**Work order**
The answer should hold only the lines from the one containing "Liên hệ (1209, 91)" through the one containing "weitere Themen (574, 1677)" in the entries below, copied exactly, without pictures.

- - -

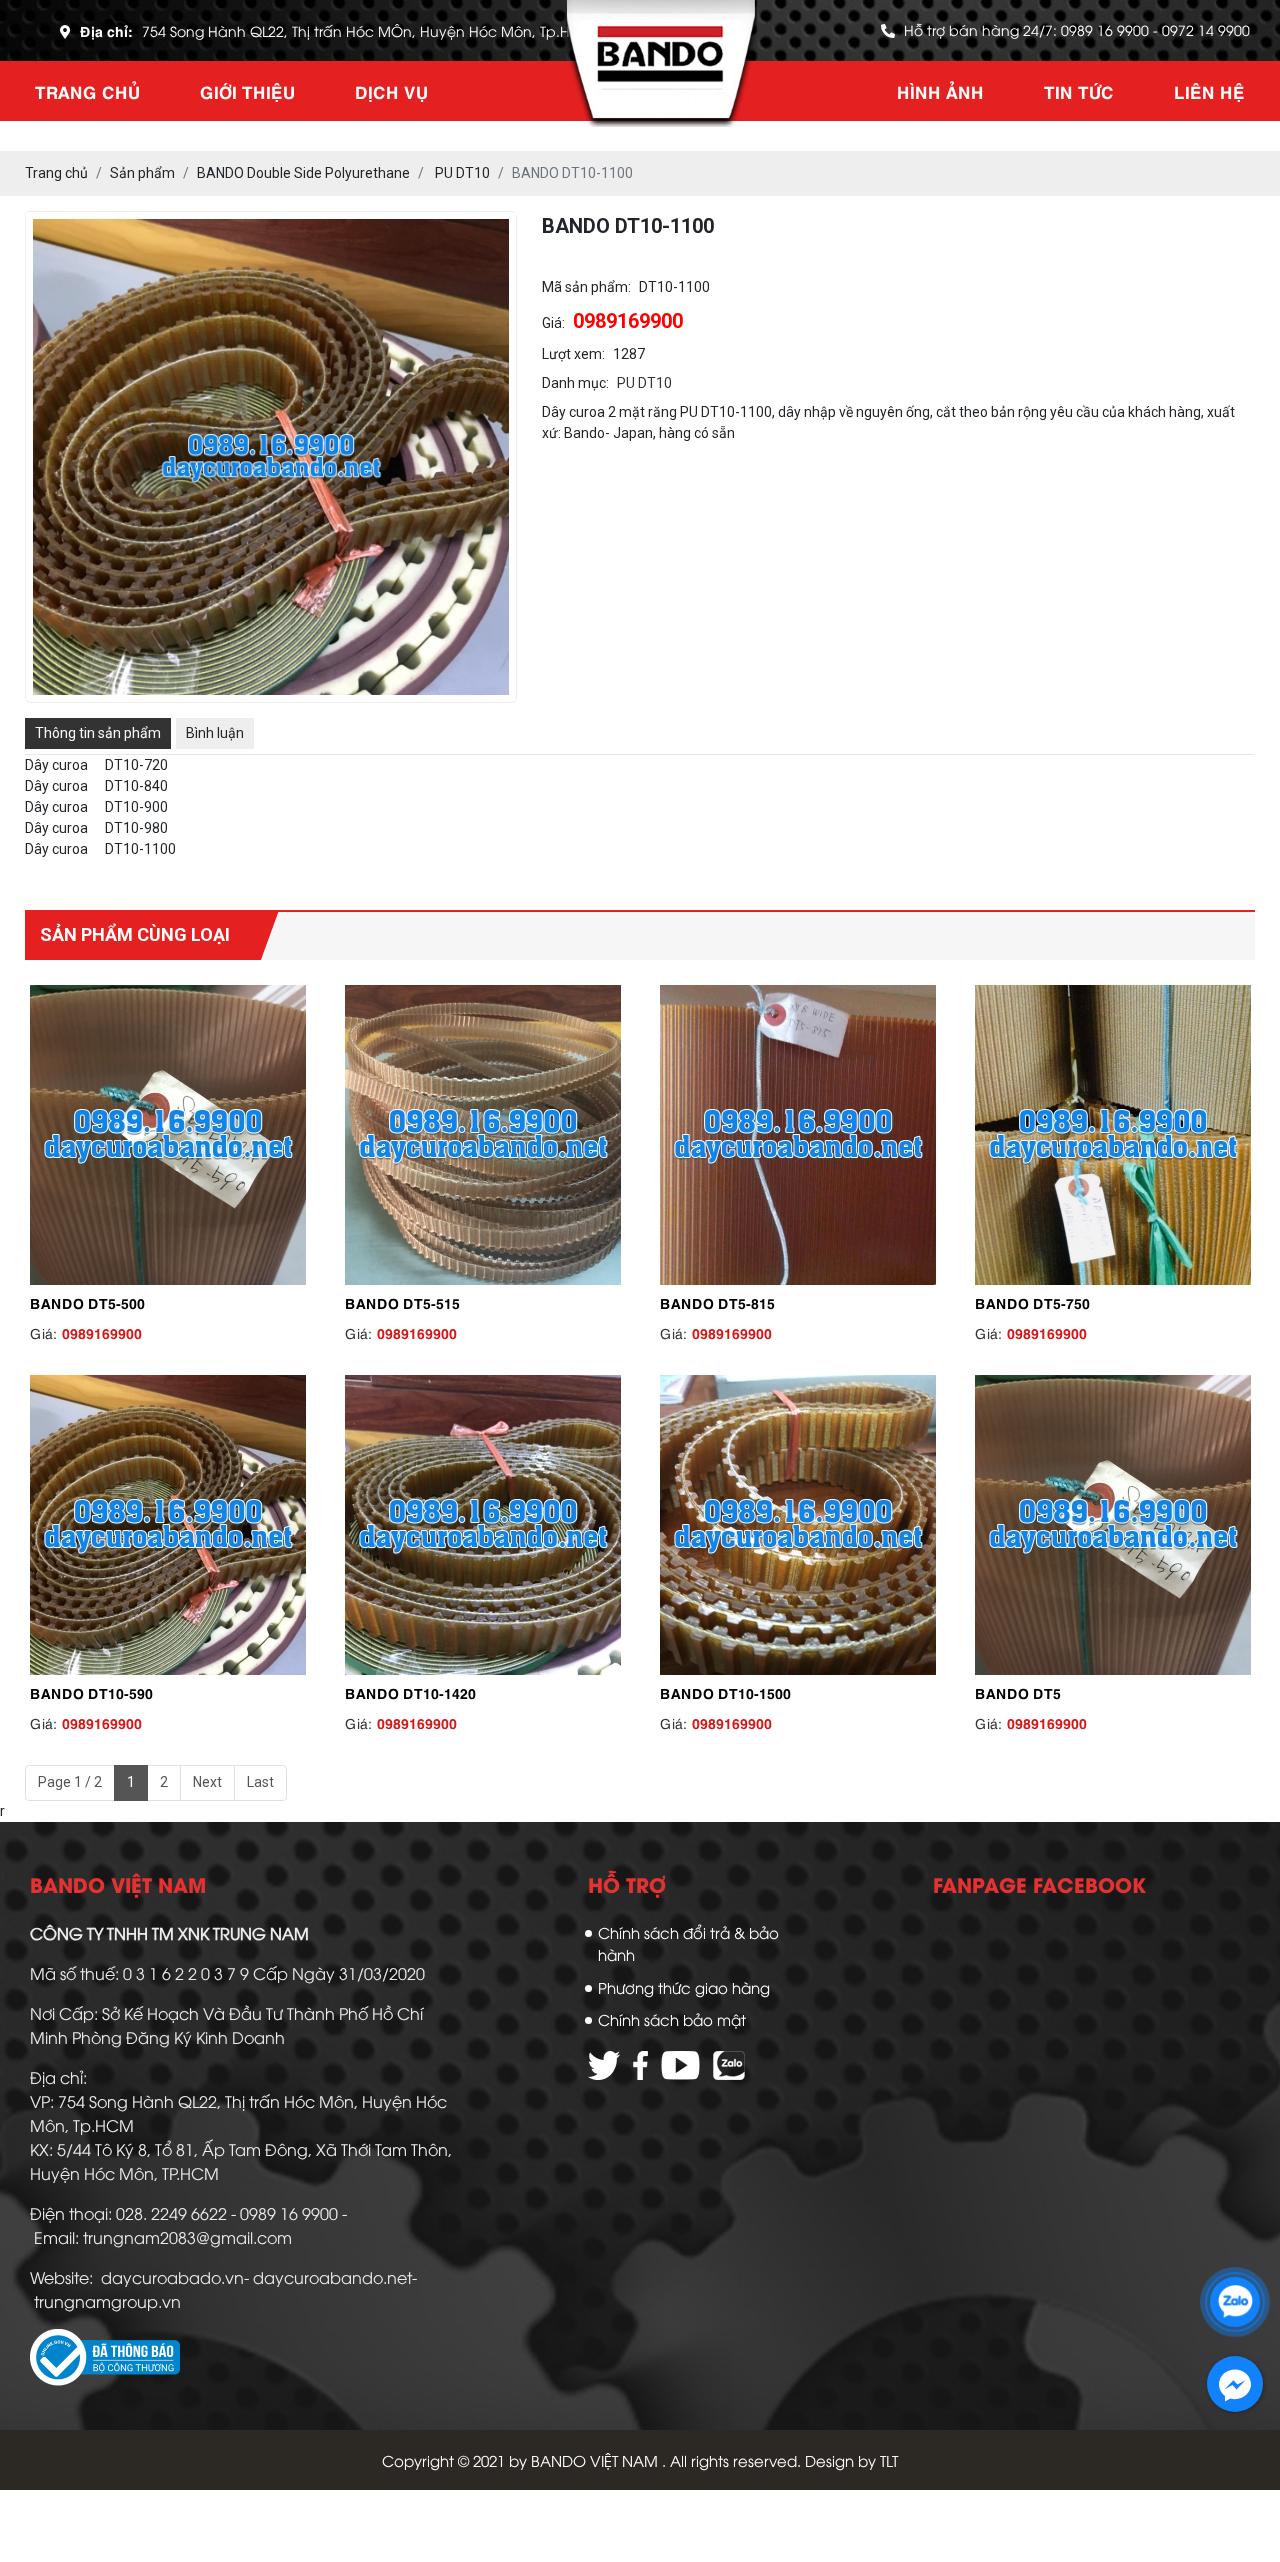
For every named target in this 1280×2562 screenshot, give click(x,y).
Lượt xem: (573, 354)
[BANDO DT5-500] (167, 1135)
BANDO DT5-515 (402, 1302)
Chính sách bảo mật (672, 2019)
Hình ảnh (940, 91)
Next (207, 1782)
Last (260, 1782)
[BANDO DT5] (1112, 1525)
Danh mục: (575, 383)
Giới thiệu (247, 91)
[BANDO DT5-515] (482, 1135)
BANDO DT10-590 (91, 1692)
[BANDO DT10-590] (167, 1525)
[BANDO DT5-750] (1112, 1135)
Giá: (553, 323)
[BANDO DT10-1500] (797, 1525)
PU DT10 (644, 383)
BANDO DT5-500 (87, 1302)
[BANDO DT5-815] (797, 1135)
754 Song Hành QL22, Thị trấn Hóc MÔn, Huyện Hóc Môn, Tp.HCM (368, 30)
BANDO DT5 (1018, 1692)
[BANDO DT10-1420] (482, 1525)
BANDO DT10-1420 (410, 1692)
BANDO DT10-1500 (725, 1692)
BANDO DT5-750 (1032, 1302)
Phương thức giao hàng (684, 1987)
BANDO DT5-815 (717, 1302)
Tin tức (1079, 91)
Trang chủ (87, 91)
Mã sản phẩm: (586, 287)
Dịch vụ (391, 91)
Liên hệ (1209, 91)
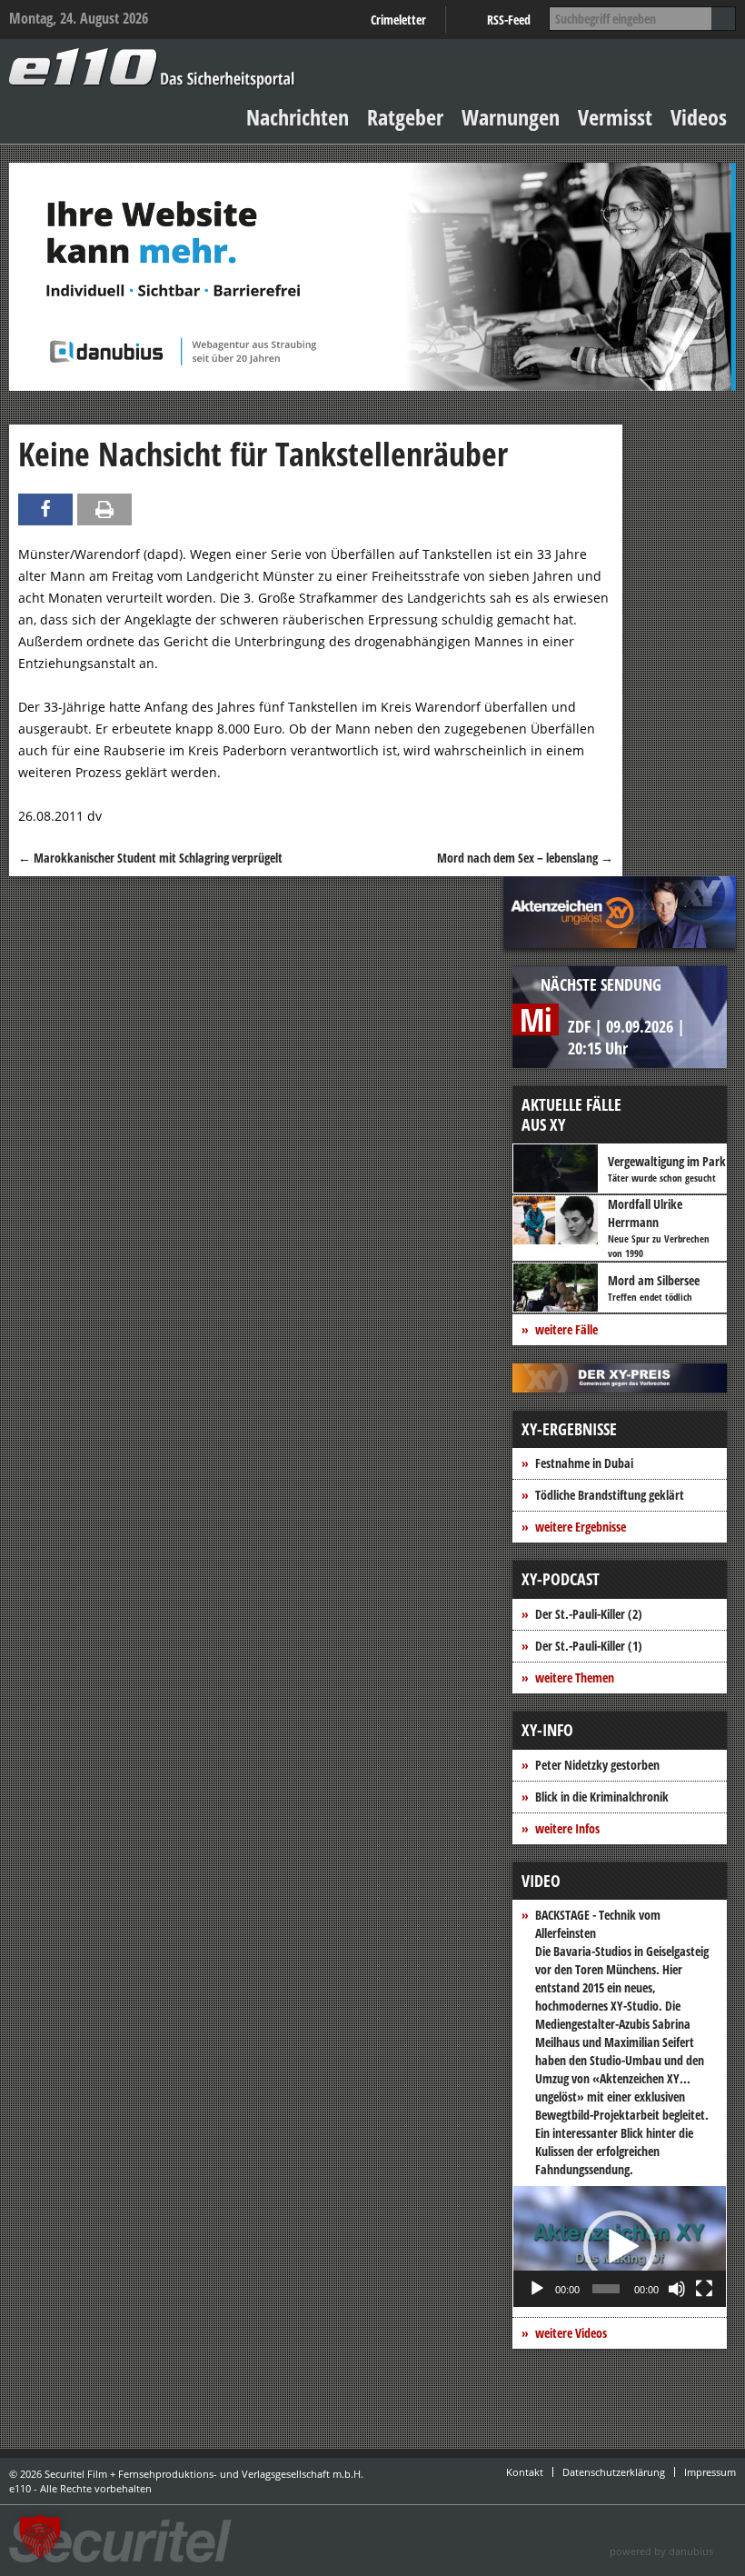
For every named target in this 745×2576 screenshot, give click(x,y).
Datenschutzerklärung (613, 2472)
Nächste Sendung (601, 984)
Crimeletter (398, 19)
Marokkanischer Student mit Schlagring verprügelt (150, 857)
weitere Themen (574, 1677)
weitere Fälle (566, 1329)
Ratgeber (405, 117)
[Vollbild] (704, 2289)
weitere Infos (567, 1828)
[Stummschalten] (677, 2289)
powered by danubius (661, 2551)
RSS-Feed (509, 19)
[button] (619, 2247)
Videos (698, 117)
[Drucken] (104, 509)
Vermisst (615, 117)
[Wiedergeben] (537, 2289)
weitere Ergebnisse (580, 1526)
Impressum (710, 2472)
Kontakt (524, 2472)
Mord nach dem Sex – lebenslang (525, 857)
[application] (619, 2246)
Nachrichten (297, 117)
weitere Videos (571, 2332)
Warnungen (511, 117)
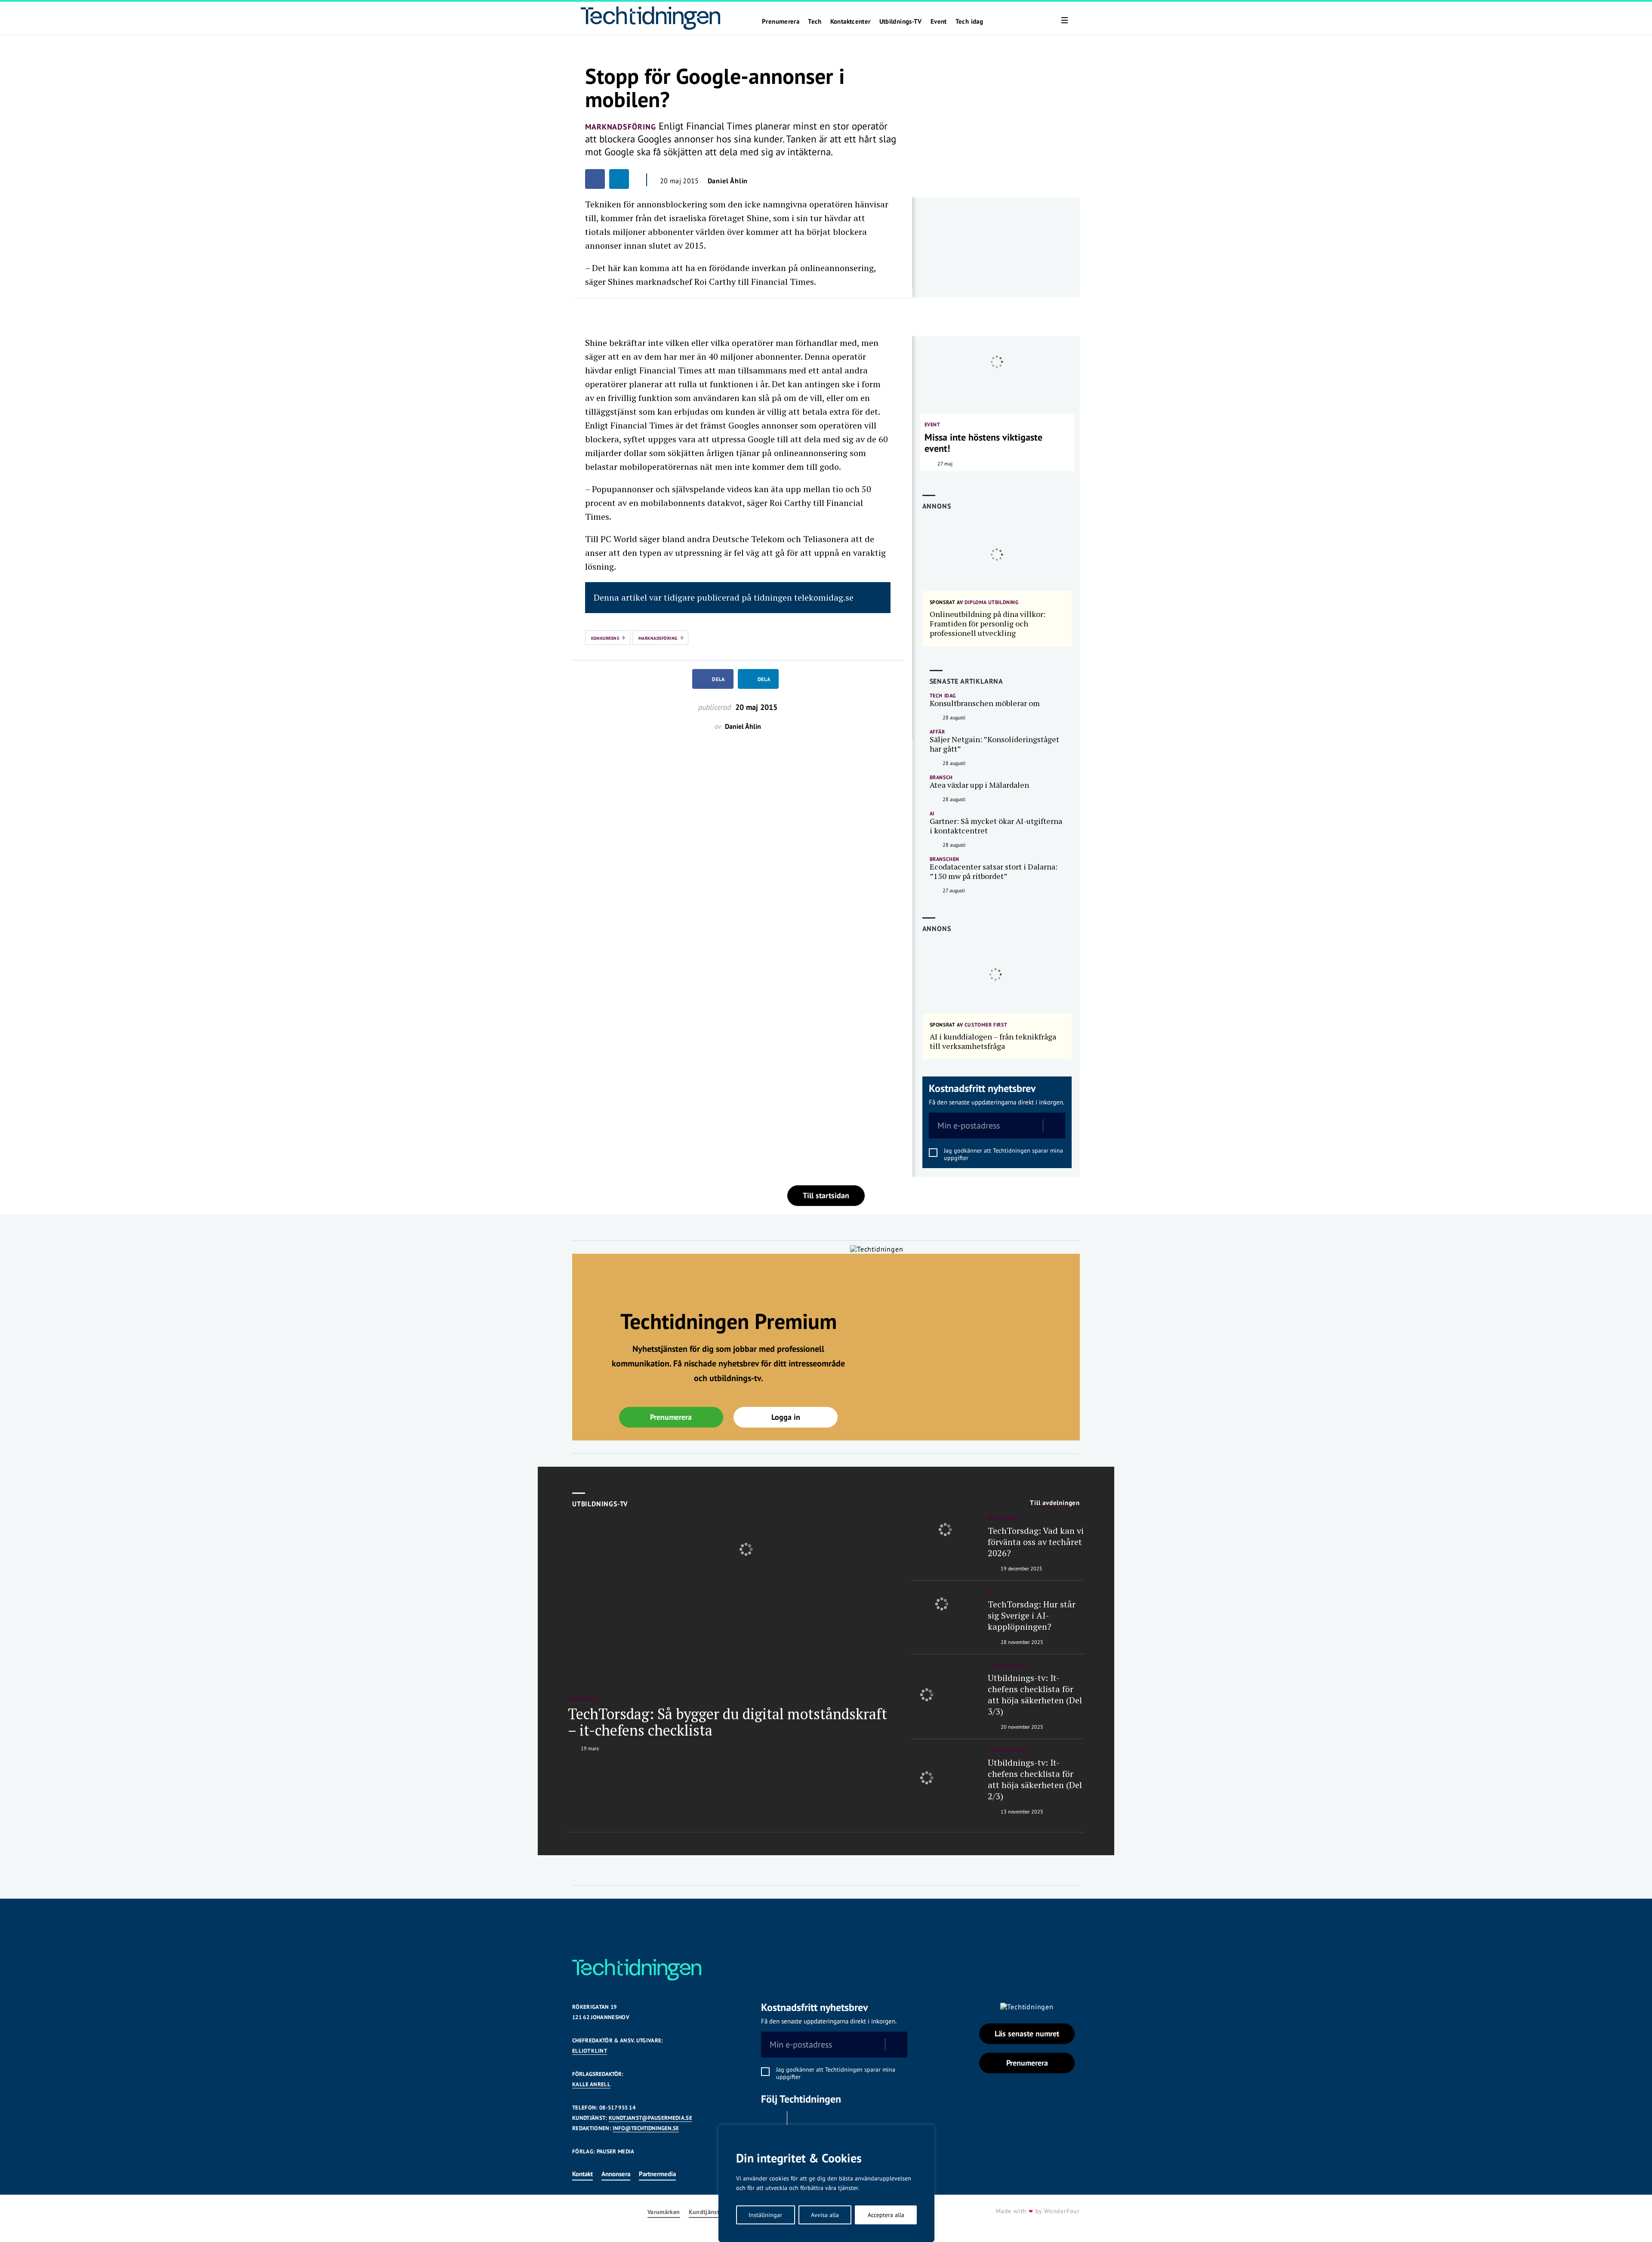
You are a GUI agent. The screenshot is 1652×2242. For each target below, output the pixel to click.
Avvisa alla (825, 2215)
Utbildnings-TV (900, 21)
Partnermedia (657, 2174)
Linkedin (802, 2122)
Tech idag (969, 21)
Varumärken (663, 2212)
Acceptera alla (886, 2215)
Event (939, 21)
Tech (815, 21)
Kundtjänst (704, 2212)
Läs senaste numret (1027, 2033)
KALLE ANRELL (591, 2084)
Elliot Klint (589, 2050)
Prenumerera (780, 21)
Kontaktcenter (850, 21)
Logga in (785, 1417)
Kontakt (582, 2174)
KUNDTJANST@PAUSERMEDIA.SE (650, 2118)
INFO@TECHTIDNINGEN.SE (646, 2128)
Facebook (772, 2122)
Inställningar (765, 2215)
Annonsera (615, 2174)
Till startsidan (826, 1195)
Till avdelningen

- - -

**Exercise output**
Liên hệ (1209, 91)
For every named target in this 745×2576 screenshot, give click(x,y).
Datenschutzerklärung (613, 2472)
Nächste Sendung (601, 984)
Crimeletter (398, 19)
Marokkanischer Student mit Schlagring verprügelt (150, 857)
weitere Themen (574, 1677)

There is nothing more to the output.